▸ **Work order**: Each line below that carries the string "label" must appear in the answer.
── Data extract ──
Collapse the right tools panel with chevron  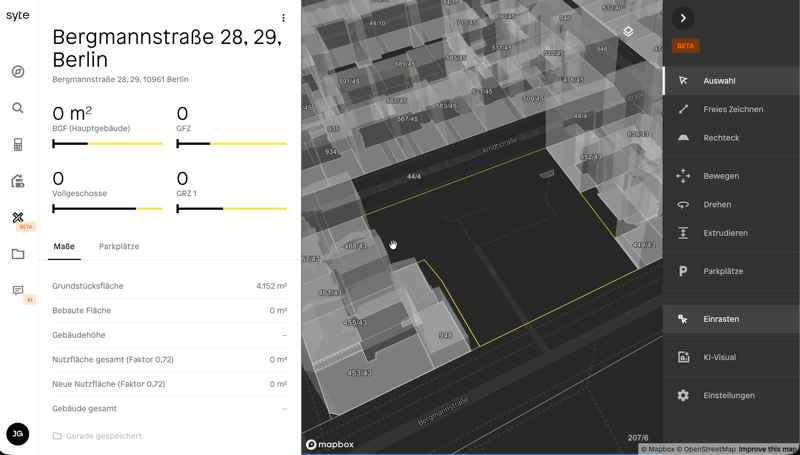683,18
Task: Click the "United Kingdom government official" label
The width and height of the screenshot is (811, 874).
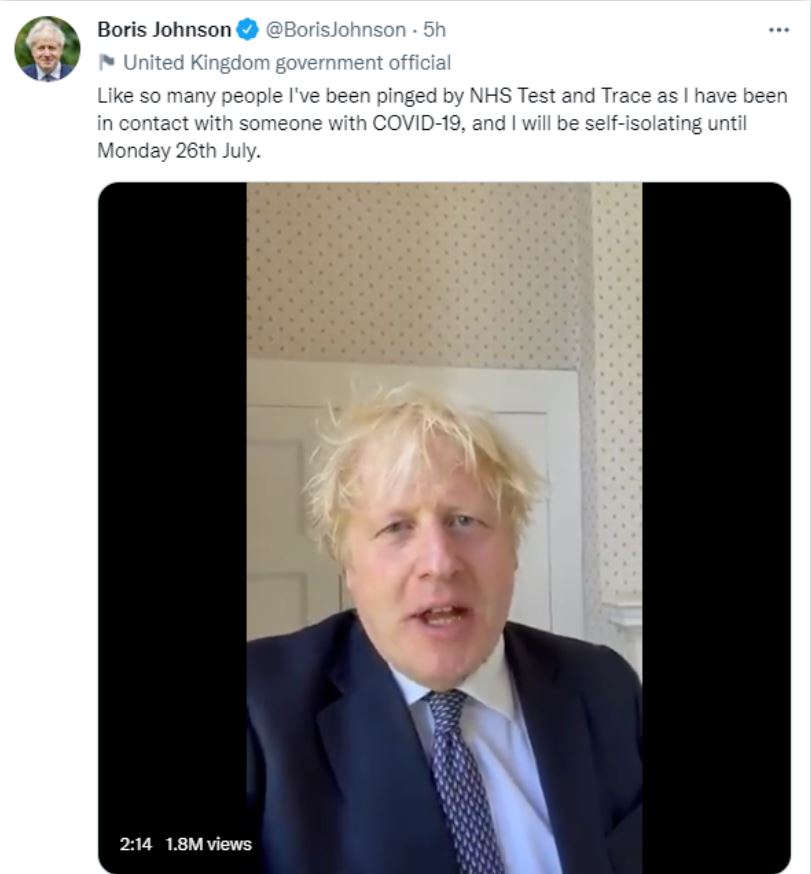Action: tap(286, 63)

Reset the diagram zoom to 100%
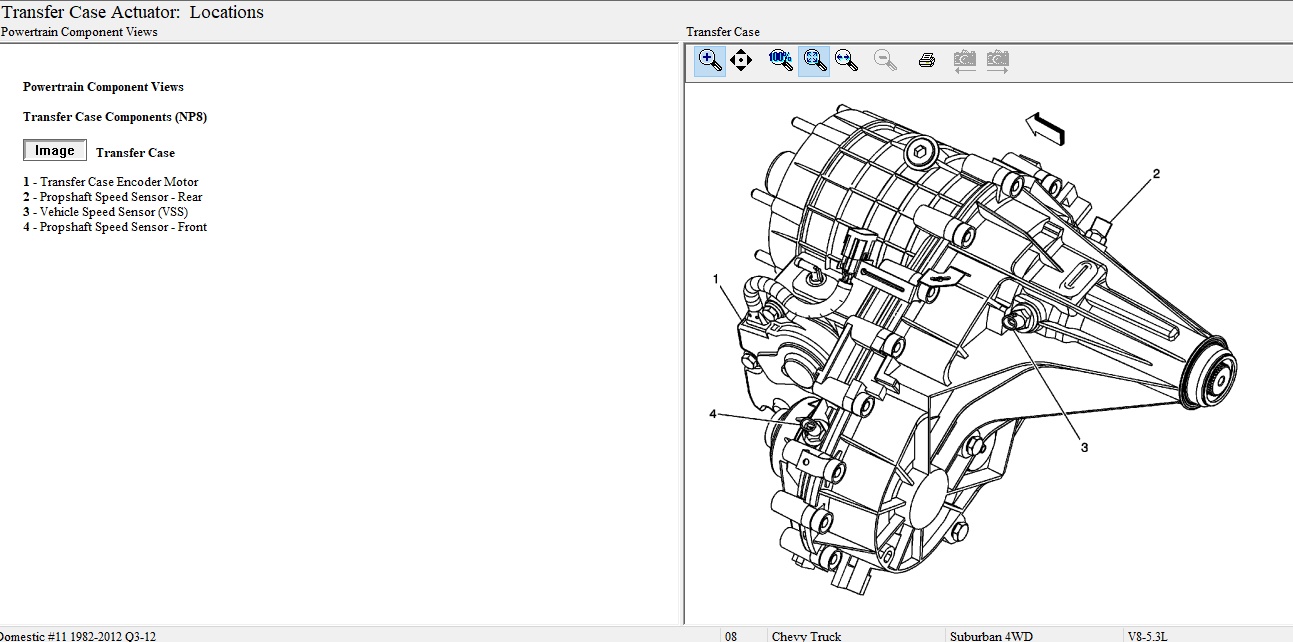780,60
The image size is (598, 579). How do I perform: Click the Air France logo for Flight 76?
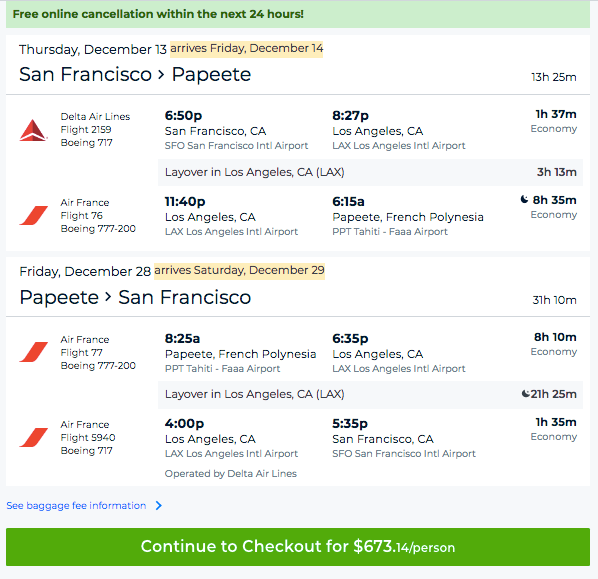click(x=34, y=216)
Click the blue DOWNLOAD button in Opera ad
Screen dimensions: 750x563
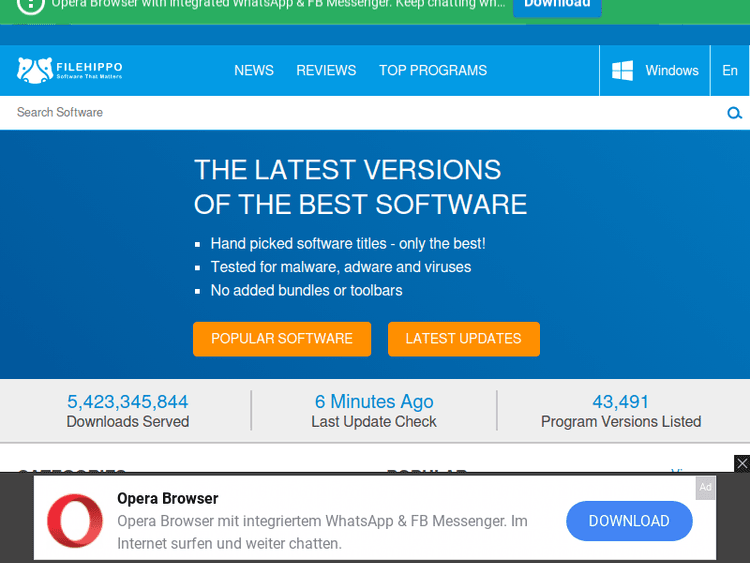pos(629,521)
───
── Data extract ──
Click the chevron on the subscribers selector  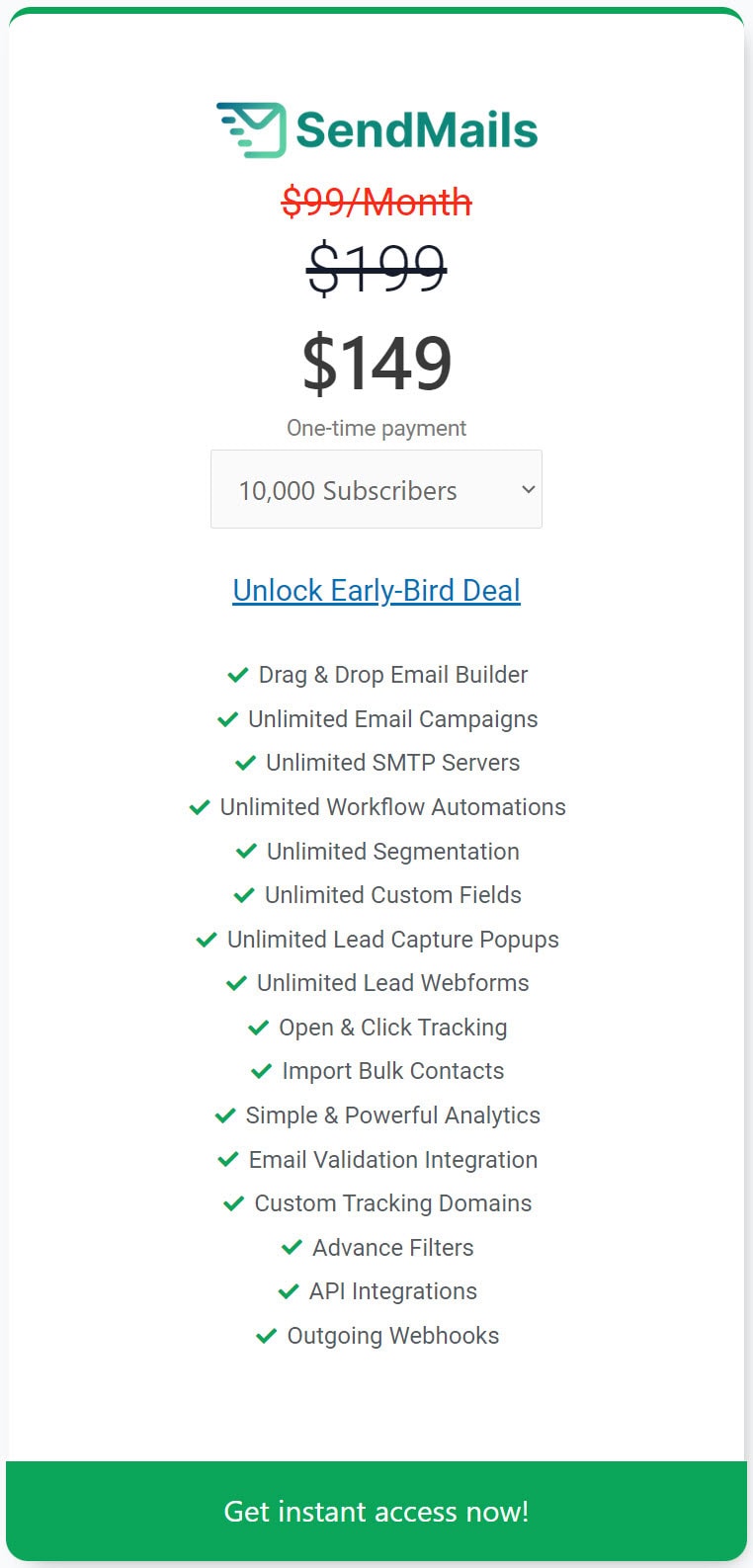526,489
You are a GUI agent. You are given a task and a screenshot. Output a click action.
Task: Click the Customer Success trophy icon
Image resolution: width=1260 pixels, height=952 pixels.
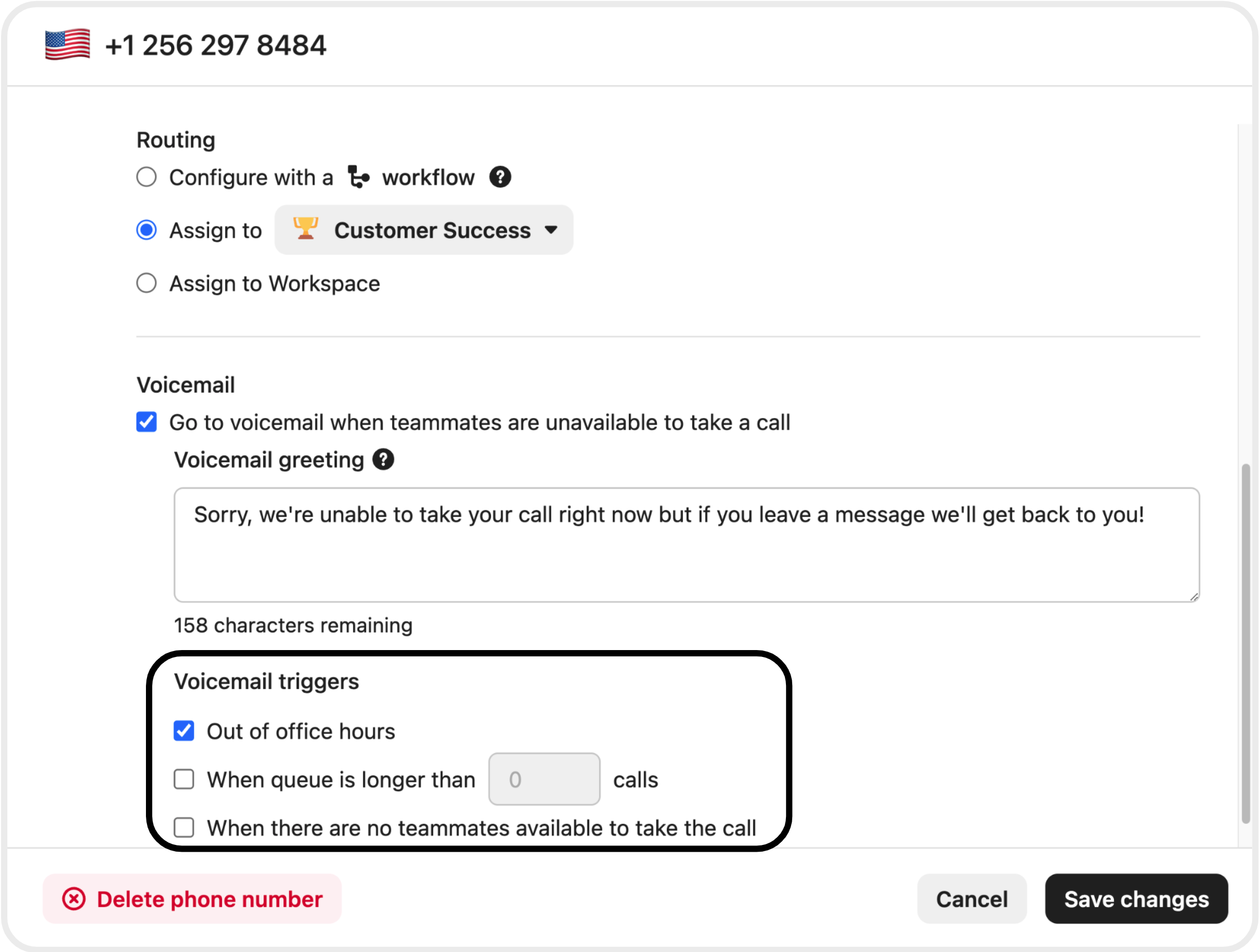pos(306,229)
───
── Data extract ──
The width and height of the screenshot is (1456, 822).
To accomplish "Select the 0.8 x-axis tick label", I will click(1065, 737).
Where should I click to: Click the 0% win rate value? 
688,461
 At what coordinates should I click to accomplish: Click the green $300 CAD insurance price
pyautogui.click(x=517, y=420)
───
▸ **Response**:
Task: Click the "United Kingdom government official" label
To accomplish "Select the 0.8 x-axis tick label", I will click(1065, 737).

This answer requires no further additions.